At the time I was working on a research residency at Kew Gardens Herbarium, and had become fascinated with how scientists record and understand the botanical world through taxonomy. The way the Herbarium’s specimens were arranged physically in space was rational, but seemed to some extent random. I came out of the residency with a strong curiosity about how and why humans arrange and categorise objects to create archives.

A David Bomberg Legacy - The Sarah Rose Collection is of course a very different kind of archive, but I was curious to see how these same ideas of categorisation could function to highlight similarities and contrasts between works of art and artists. Art archives are a difficult beast, as the very nature of art is that each work is unique. This collection is knitted together by the choices of the collector, a specific location (London South Bank University, or Borough Polytechnic as it was formally known), and a precise period of time (1946 - 1951), which saw the influence of David Bomberg’s teaching begin to take shape. 
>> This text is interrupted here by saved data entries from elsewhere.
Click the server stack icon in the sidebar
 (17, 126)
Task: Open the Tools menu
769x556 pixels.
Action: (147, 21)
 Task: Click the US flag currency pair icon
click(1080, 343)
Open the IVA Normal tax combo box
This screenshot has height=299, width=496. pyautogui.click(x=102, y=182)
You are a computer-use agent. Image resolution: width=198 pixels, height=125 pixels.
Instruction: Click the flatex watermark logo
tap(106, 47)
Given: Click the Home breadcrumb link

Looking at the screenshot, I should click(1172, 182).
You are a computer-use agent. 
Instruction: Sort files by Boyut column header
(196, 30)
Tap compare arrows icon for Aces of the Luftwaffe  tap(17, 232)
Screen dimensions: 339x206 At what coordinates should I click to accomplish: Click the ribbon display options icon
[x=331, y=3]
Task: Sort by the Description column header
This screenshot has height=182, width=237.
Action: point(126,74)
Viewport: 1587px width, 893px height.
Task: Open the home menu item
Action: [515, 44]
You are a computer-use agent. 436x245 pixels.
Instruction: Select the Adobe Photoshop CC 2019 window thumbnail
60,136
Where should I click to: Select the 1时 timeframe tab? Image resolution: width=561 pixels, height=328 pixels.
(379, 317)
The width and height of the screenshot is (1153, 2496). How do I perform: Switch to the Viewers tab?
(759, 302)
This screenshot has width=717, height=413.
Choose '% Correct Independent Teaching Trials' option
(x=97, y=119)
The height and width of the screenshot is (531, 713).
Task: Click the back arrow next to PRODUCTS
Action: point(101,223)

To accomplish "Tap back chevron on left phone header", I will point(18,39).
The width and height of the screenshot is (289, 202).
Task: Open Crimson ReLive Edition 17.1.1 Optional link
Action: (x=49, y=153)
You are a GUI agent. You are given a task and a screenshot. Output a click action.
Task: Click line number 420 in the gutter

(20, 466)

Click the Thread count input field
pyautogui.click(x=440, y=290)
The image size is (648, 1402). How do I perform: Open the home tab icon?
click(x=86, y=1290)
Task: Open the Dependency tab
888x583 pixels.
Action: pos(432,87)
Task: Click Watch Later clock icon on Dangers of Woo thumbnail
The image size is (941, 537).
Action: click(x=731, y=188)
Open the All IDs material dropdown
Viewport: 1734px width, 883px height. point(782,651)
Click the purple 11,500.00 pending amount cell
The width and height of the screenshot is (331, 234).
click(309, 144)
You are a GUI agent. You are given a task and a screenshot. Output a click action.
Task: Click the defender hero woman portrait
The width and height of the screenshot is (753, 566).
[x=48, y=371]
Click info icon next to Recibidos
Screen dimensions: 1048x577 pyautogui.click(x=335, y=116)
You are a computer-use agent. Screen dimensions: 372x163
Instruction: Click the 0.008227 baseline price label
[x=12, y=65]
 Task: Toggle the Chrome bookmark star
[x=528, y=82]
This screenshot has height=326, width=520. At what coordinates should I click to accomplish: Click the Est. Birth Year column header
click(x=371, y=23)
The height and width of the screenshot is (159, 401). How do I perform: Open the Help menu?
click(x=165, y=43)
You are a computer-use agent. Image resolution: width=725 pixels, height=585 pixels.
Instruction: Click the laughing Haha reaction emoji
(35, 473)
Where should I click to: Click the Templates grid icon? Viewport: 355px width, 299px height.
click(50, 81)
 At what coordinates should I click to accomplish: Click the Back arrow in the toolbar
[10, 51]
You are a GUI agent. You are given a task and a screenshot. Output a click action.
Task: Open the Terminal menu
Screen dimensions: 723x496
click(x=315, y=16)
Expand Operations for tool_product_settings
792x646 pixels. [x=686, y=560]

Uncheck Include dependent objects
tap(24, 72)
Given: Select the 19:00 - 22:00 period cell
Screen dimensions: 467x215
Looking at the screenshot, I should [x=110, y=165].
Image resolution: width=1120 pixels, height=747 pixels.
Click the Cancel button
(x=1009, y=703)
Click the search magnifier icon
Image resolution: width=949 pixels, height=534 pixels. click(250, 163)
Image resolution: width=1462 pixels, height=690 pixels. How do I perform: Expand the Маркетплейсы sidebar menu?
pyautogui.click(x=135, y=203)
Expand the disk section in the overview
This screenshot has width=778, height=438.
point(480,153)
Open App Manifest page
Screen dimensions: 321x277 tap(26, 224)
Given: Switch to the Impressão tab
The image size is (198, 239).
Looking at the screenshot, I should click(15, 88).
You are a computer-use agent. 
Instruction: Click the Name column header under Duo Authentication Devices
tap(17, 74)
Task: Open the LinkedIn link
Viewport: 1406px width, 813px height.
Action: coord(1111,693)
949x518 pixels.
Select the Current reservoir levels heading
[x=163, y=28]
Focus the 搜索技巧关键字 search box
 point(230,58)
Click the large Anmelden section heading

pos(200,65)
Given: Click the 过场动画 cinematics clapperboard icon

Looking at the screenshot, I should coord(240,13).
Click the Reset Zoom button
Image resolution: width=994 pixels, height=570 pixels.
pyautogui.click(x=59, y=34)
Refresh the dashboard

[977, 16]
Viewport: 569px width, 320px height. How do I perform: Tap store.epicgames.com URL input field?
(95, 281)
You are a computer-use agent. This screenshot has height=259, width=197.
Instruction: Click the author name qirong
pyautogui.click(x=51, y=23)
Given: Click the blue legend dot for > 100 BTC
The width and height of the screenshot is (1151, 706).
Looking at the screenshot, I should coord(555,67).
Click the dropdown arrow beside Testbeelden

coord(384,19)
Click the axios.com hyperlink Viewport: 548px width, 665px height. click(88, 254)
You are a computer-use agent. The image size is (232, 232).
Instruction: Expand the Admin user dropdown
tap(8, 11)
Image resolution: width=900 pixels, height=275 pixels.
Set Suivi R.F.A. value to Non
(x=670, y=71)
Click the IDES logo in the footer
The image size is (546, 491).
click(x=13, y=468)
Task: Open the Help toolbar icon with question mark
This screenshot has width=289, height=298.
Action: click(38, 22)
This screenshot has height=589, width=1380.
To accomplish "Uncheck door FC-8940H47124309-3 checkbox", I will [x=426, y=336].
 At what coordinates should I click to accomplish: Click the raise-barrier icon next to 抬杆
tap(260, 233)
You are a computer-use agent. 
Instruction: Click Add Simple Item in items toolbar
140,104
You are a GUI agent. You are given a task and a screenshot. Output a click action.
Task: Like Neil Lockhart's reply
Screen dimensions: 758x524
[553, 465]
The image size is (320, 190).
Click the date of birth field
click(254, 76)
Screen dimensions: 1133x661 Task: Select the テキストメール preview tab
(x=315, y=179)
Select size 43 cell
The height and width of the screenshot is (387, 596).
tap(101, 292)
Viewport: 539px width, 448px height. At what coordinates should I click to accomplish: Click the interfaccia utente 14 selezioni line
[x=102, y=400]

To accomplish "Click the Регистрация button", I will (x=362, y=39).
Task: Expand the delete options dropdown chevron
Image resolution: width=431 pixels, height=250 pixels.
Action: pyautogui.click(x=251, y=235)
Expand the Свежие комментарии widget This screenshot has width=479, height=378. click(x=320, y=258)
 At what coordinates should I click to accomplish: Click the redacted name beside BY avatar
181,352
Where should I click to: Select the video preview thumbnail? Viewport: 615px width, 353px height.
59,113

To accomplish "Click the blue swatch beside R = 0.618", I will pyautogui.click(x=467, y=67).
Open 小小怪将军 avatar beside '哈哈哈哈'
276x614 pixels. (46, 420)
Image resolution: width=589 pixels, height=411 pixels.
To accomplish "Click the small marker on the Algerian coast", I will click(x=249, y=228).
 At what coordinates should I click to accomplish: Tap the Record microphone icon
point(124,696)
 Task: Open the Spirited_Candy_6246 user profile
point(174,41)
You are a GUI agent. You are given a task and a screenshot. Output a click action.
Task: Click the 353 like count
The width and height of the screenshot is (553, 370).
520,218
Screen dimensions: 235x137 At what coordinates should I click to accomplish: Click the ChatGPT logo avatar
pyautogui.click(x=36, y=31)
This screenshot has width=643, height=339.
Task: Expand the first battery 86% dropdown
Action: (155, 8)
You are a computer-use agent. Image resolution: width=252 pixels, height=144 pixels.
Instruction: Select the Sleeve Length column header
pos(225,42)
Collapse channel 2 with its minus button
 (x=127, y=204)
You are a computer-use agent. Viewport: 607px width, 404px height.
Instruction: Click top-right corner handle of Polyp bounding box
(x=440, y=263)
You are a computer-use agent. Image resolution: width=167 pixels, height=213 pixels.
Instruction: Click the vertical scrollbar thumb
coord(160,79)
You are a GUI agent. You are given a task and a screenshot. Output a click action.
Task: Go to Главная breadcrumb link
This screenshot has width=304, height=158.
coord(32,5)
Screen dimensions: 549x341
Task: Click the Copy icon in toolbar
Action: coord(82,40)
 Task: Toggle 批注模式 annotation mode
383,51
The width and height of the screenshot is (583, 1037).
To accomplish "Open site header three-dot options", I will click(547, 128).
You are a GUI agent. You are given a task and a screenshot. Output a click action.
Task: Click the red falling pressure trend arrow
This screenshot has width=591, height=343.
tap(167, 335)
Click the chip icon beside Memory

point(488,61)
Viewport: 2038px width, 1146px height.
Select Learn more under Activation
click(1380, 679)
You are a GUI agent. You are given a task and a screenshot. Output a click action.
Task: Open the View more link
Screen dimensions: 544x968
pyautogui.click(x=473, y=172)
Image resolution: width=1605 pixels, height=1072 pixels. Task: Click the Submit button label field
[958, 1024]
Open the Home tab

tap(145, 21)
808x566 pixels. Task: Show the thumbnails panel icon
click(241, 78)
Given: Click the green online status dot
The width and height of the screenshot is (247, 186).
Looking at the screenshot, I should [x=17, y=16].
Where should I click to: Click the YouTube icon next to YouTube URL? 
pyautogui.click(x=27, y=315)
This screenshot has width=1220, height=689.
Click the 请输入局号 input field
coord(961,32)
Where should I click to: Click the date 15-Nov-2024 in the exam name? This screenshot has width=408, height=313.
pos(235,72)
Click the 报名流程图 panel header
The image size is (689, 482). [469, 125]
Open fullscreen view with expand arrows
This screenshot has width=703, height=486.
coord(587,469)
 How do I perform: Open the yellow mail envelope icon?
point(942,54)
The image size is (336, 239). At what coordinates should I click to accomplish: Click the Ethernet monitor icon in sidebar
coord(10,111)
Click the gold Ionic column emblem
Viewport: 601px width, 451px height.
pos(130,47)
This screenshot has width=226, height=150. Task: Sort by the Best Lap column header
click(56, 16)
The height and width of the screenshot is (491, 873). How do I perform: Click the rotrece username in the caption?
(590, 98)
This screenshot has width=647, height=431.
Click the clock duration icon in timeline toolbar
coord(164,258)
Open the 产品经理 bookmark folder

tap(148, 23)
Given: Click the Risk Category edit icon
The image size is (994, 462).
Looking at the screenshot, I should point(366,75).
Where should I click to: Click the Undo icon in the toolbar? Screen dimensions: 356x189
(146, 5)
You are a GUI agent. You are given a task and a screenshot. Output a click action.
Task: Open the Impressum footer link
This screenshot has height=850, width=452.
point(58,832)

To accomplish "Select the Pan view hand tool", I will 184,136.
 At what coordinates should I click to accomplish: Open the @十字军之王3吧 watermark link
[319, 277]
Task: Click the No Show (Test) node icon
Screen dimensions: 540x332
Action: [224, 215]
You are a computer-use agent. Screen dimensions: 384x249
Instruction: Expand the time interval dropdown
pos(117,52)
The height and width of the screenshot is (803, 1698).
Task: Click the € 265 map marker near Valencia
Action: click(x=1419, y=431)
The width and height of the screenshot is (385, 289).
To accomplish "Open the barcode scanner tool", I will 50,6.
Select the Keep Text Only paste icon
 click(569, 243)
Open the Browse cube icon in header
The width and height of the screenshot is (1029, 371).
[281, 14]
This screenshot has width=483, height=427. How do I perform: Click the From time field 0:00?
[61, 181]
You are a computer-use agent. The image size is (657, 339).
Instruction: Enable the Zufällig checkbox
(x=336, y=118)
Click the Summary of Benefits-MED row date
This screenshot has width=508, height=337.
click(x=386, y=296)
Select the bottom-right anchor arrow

I have spent my residency investigating and mapping the ordering principles that could be applied to this particular archive, first focusing on pictorial characteristics such as colour, shapes, mark making and subject matter. Through this process, I became interested in tracing human interactions between the paintings - the influence of the teacher, dynamics of rivalry and support within the group, and the shared experience of lingering trauma after the recent war.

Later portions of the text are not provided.